> [Exercise materials]:
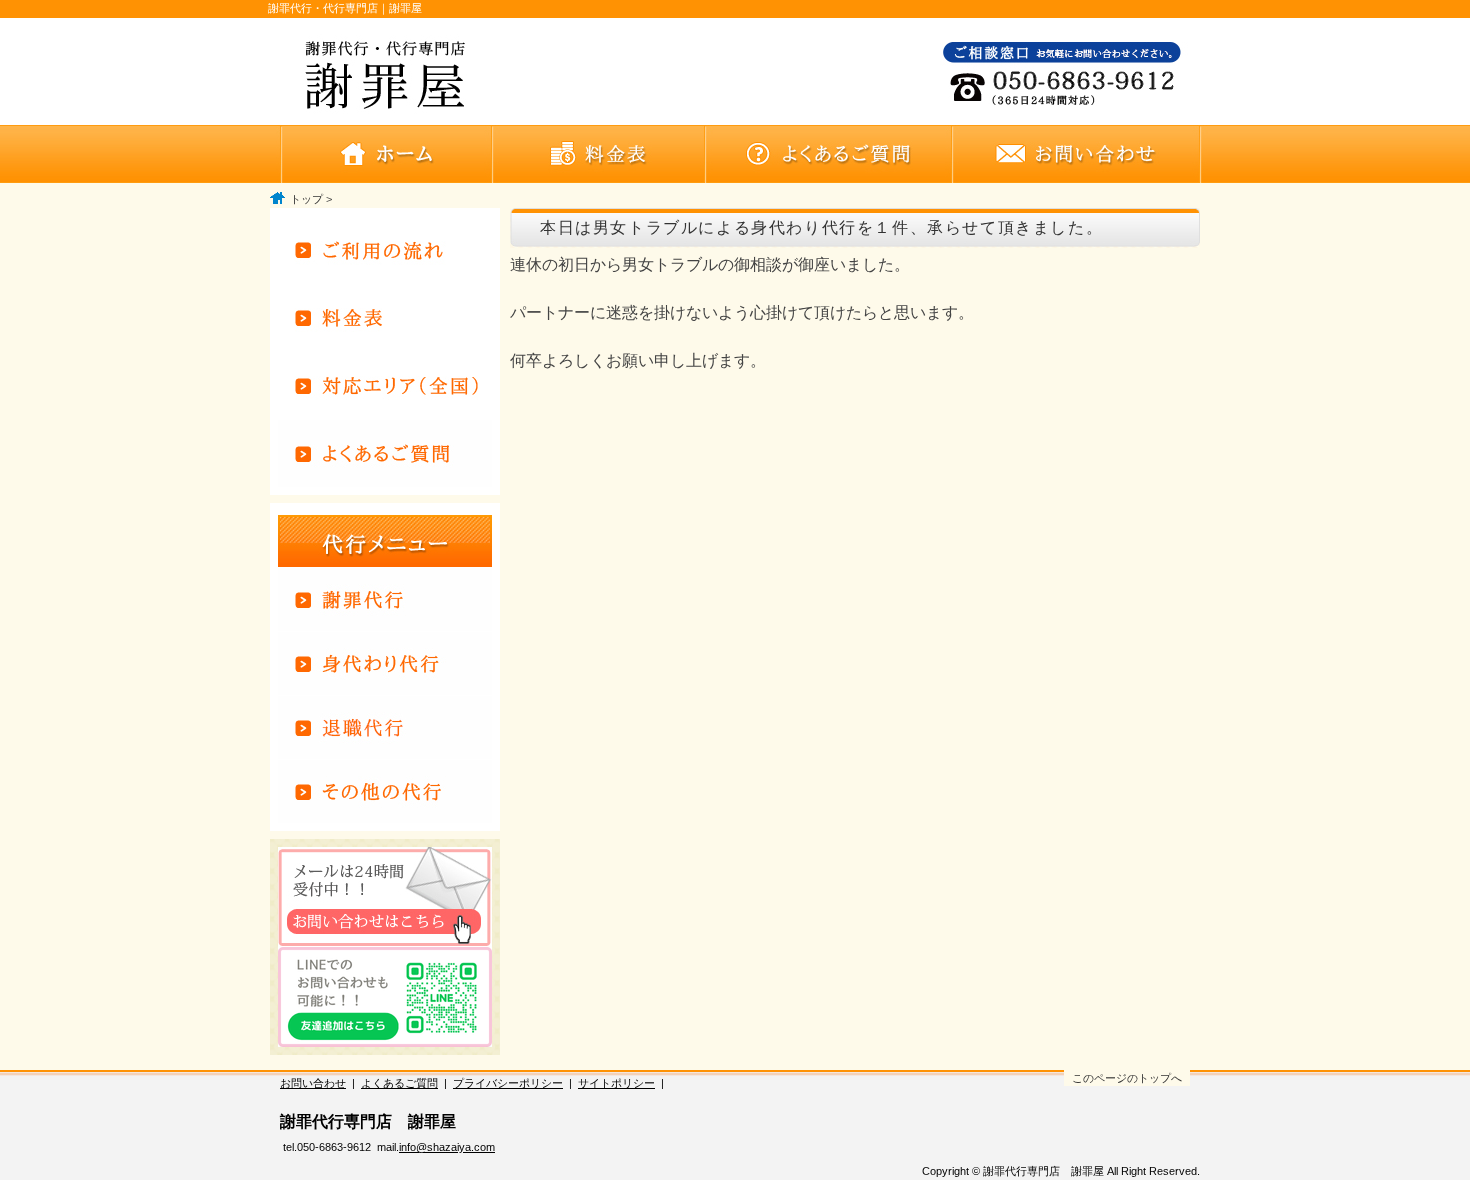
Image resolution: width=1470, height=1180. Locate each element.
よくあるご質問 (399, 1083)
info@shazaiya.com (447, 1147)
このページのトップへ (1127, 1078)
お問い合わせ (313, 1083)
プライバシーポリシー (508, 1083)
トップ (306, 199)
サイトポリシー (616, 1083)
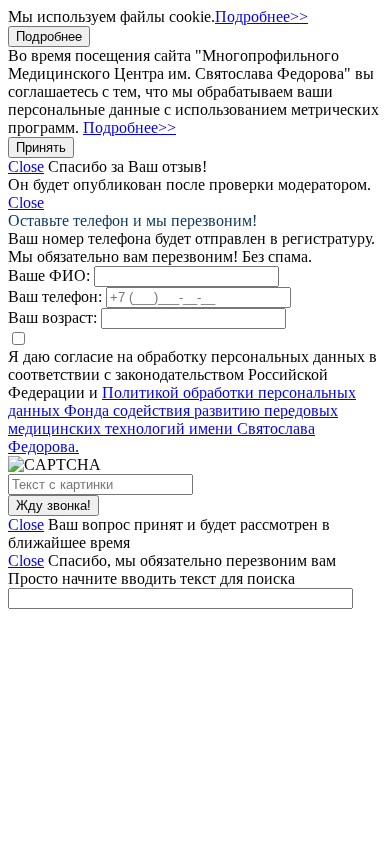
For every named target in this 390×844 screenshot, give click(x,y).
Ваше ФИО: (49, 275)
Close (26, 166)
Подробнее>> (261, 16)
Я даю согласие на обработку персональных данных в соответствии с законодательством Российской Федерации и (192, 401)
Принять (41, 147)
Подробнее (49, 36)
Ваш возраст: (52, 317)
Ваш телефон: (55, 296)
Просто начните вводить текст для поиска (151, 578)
...
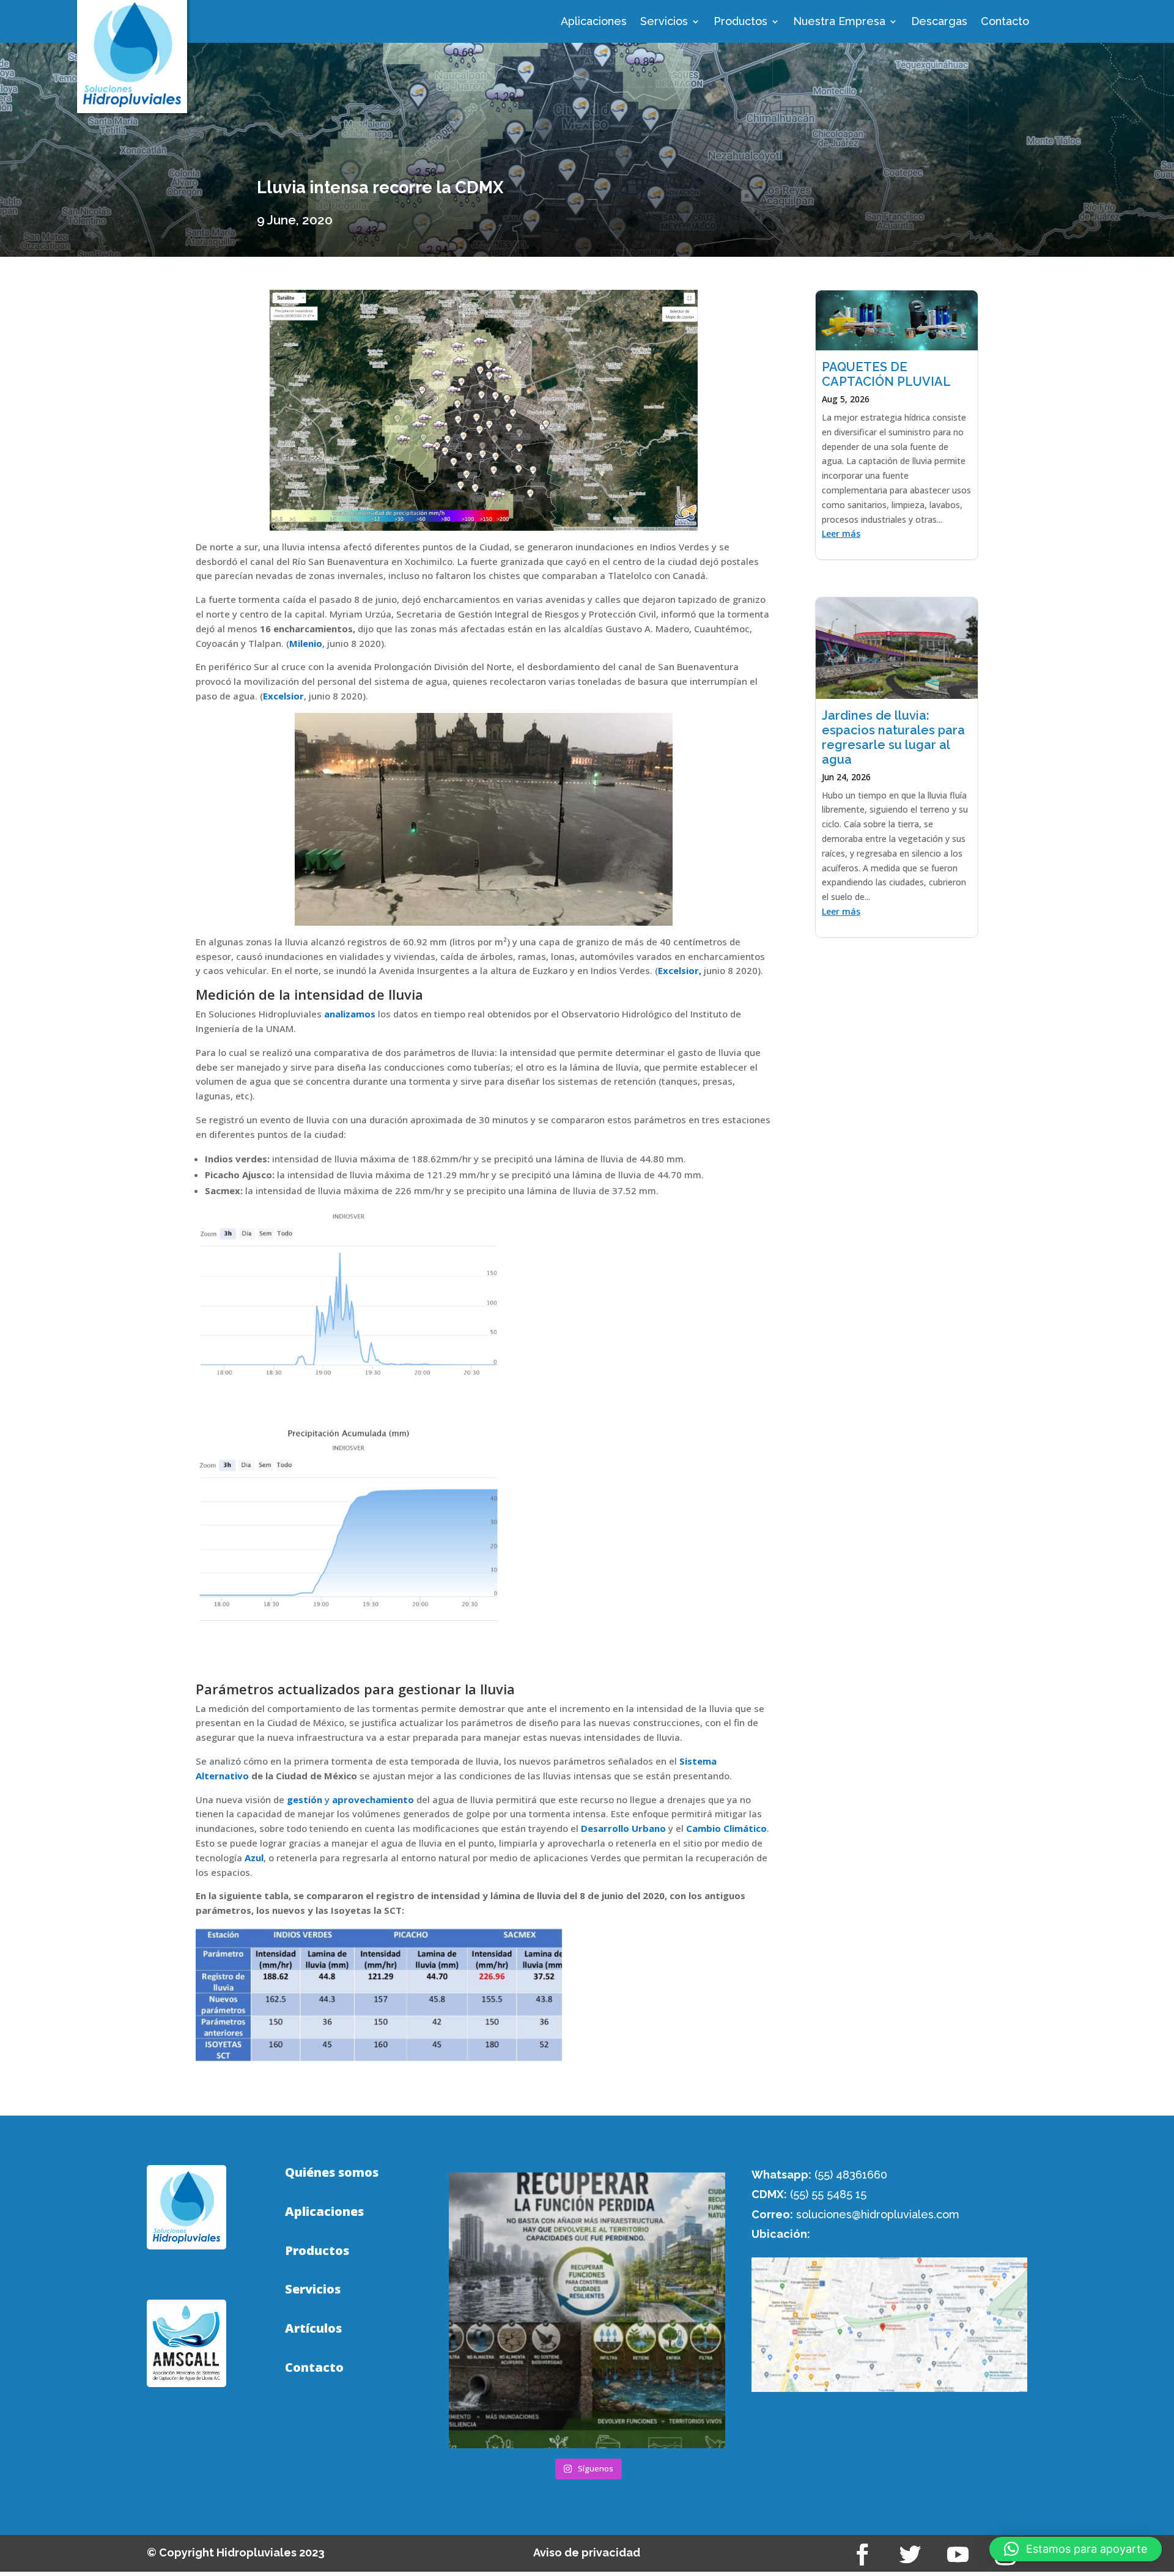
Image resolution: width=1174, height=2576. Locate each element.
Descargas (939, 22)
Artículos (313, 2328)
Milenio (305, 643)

> [What you are asked to do]: Output exactly, and only, the lines of the entries above from the one with "info@shazaiya.com (447, 1147)" up to and including the one with "Просто начните вводить"; pictures are to be left out.

> [Output]:
info@shazaiya.com (447, 1147)
このページのトップへ (1127, 1078)
お問い合わせ (313, 1083)
プライバシーポリシー (508, 1083)
トップ (306, 199)
サイトポリシー (616, 1083)
For every named target in this 390×844 screenshot, give click(x,y).
Ваше ФИО: (49, 275)
Close (26, 166)
Подробнее>> (261, 16)
Я даю согласие на обработку персональных данных в соответствии с законодательством Российской Федерации и (192, 401)
Принять (41, 147)
Подробнее (49, 36)
Ваш возраст: (52, 317)
Ваш телефон: (55, 296)
Просто начните вводить текст для поиска (151, 578)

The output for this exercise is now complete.